Exactly! Babson Public Safety (at least according to some accounts) is ostensibly helpful, reasonable, and quick to act when it comes to the health and safety of Olin students. Which should not be the role of an armed police officer. In the words of the Dallas Police Chief, “We are asking police to do too much in this country…Policing was never meant to solve these problems.” 

I want to be able to dial 5555 and a trained, level-headed, adult to show up in minutes to help in an emergency. I want that person to have first-responder training and de-escalation training and be a paid adult whose full-time job is to make sure that everyone in the community feels and is safe. I want that person to be as approachable and friendly as a Peer Advocate or R2 is, so that students have support in handling crisis situations. And I want that person to not have a gun. It would make me that much less hesitant to call them.

In the words of legendary abolitionist Ruth Wilson Gilmore, “Abolition is about presence, not absence. It’s about building life-affirming institutions.” Beyond Olin, abolition as I understand it is about rethinking a world where we don’t create the conditions of desperation that spawn violence and harm by investing our resources in “healthcare, housing and wages to its community members that truly keep communities safe”. It’s a big vision, but it’s certainly not impossible, and to me is intrinsically connected to the equally big vision of Engineering for Everyone in envisioning a world where everyone has equitable access to explore, to dream, and live fulfilled, safe, lives.
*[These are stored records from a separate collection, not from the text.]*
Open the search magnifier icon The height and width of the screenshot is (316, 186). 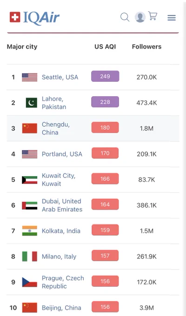tap(125, 17)
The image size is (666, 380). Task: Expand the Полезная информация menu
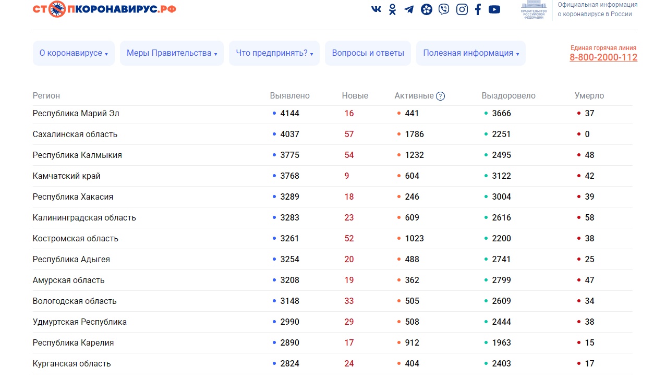(470, 53)
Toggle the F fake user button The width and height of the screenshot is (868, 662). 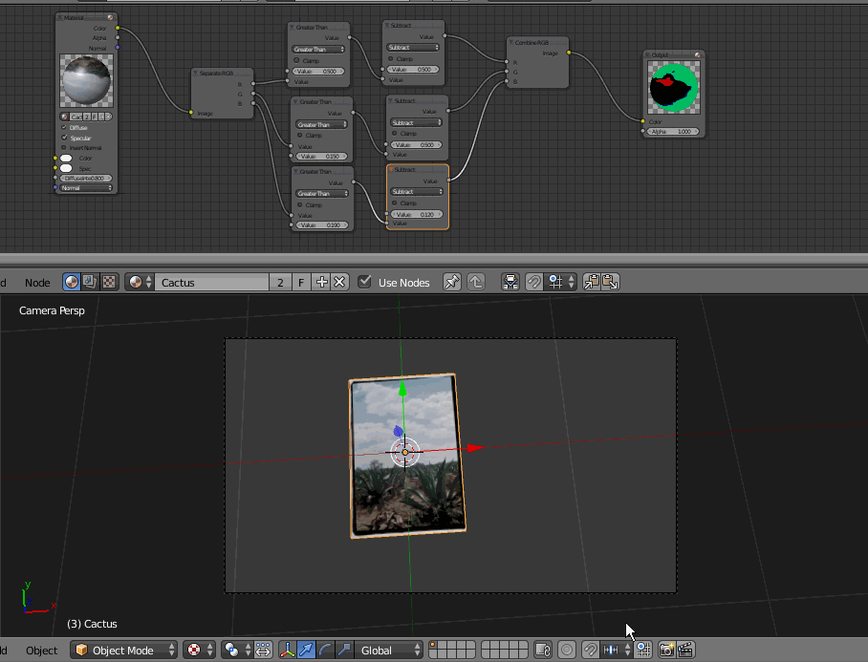point(300,282)
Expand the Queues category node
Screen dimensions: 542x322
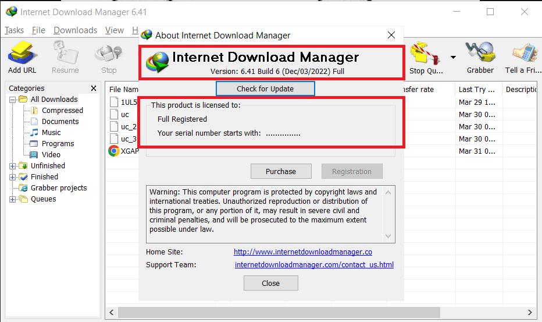pyautogui.click(x=13, y=199)
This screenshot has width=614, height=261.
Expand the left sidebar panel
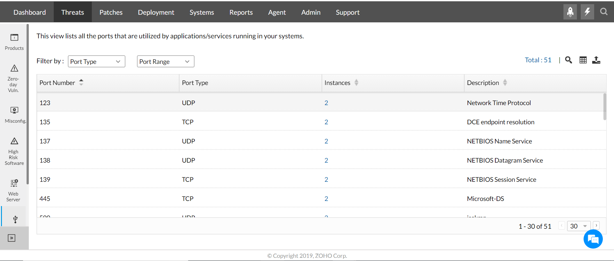pos(12,238)
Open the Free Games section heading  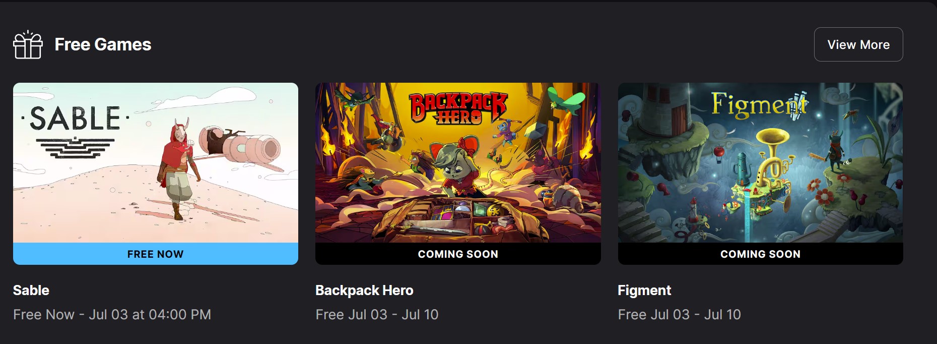click(103, 44)
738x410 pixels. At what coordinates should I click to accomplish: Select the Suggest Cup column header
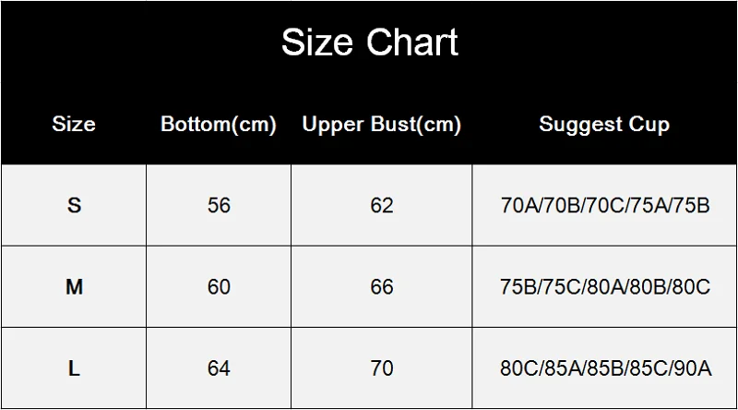[604, 125]
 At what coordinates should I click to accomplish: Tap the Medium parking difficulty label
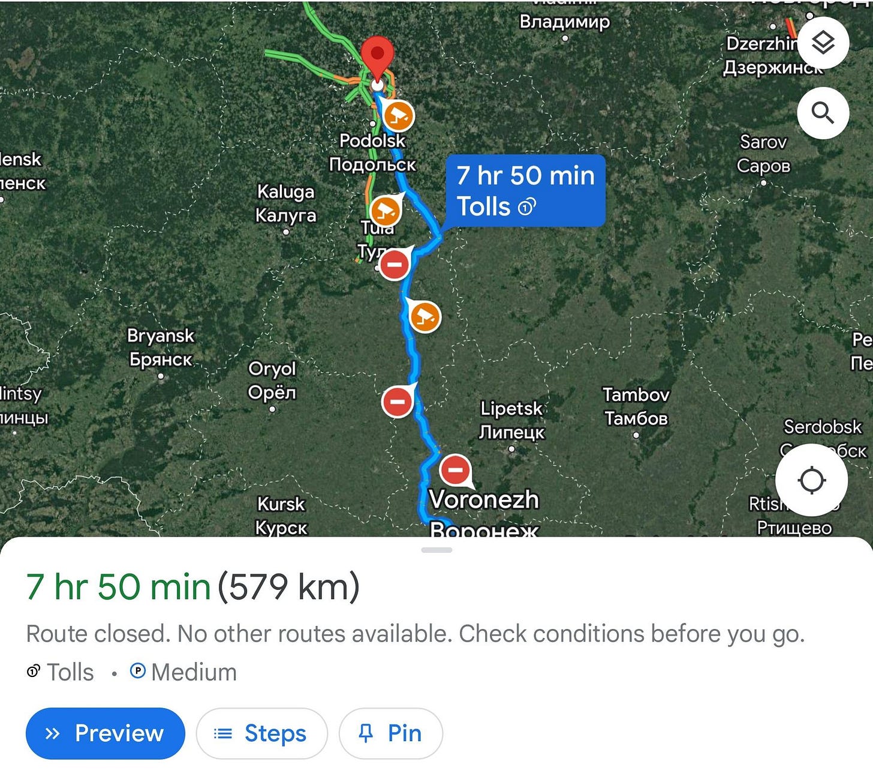[183, 672]
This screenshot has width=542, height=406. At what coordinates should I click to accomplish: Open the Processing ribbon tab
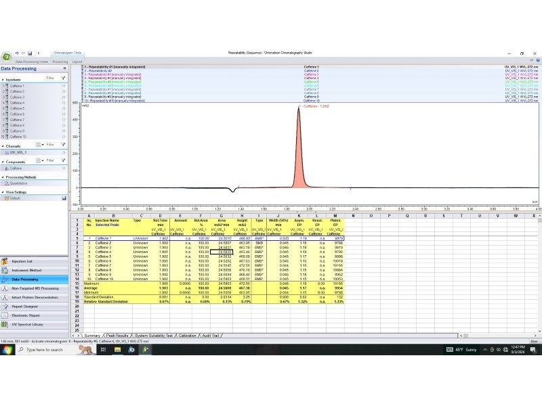pyautogui.click(x=60, y=62)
And that won’t happen at the snap of a finger; the point is that it is a thoughtful transition. I’m not asking for Babson Public Safety to disappear tomorrow and leave us with no one. But right now, at Olin, I’m asking for Babson Public Safety to not have guns. I’m asking Public Safety to mean genuine public safety, not a synonym for armed police. And therefore, I’m asking for Babson Public Safety to refocus itself to the critical care and first-responder work that it isn’t adequately trained to do, which StAR and student resources may be stretched too thin or wrongly placed to do. 
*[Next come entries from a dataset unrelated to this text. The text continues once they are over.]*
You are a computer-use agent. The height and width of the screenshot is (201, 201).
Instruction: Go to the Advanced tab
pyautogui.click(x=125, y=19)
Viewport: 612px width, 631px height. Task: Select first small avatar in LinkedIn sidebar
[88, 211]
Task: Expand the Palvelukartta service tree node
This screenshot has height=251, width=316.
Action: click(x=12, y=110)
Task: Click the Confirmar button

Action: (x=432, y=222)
I’m asking for us to recognize that I can still choose whether Babson Public Safety makes me feel safe or not. And that there’s privilege in having that choice.


Footnote: I want to leave a quick note for who I believe is Frankly Speaking’s most important reader. The future student. I’m in my final semester at Olin, and I don’t have the time or energy left in me to engage in conversations, research, campaign, organize for this. But I recognize that Frankly Speaking may inspire you just as it inspired me. 
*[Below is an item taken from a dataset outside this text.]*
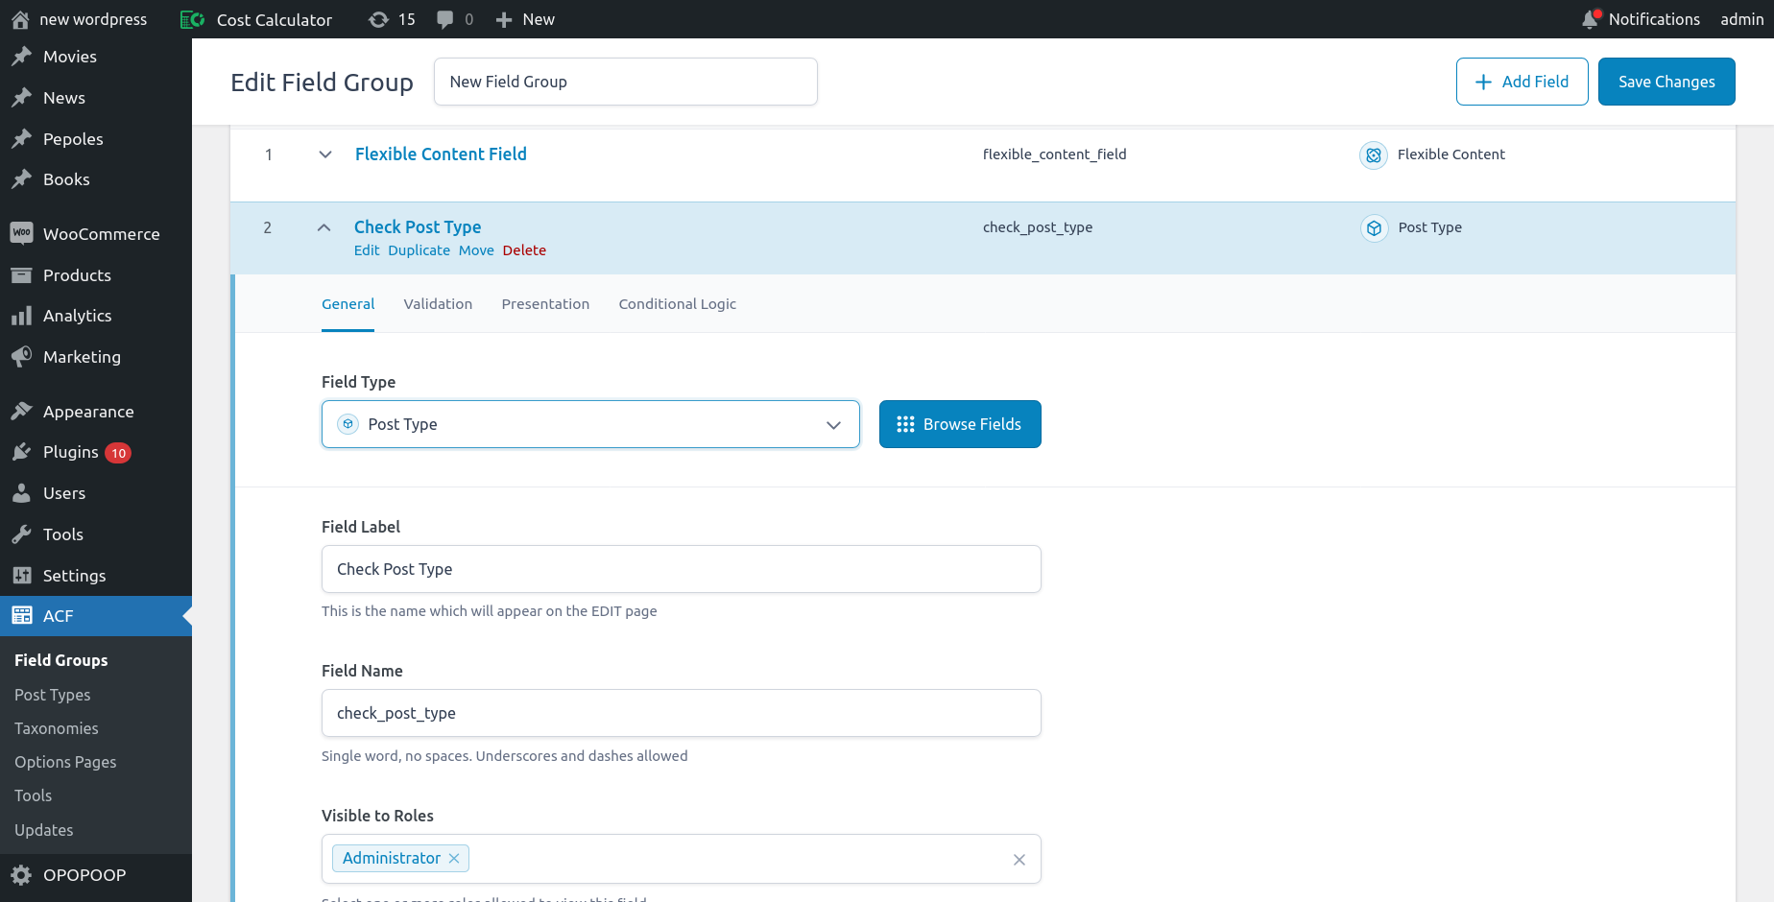Viewport: 1774px width, 902px height.
Task: Click the Cost Calculator icon in admin bar
Action: [192, 19]
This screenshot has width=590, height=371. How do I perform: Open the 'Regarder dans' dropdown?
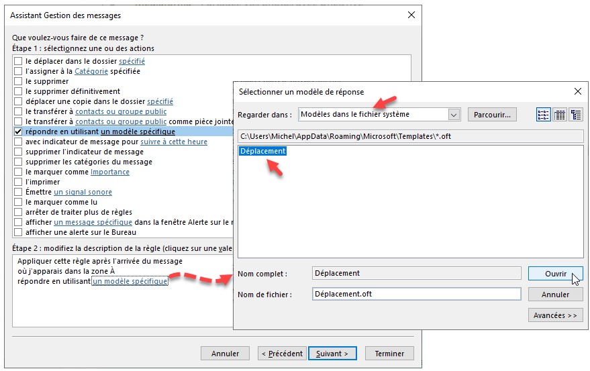(454, 115)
About ten years ago, students wrote about sexual violence, about fossil fuel divestment, about the deaths our engineering could enable unless we choose otherwise. Those writings gave me a launchpad to think critically about this college and to find peers who did too. I hope that ten years from now (hopefully sooner), our writings today give you a launchpad to be critical and to care.

I also recognize that, just as I judged the Frankly Speaking articles 10 years ago for being too conciliatory, a little naive, and often insensitive, you may judge this article today too. In the vast history and organizing practice around police abolition and the violent realities experienced by millions of Americans, what I’m arguing for is rather – mild. I could have written this in a vastly more “radical” form, but I chose not to. I want it to be a starting point, a tiny widening in our imagination of what’s possible. Baby steps.

Shout out to Olivia Chang for her endless support and helping out with research for this piece.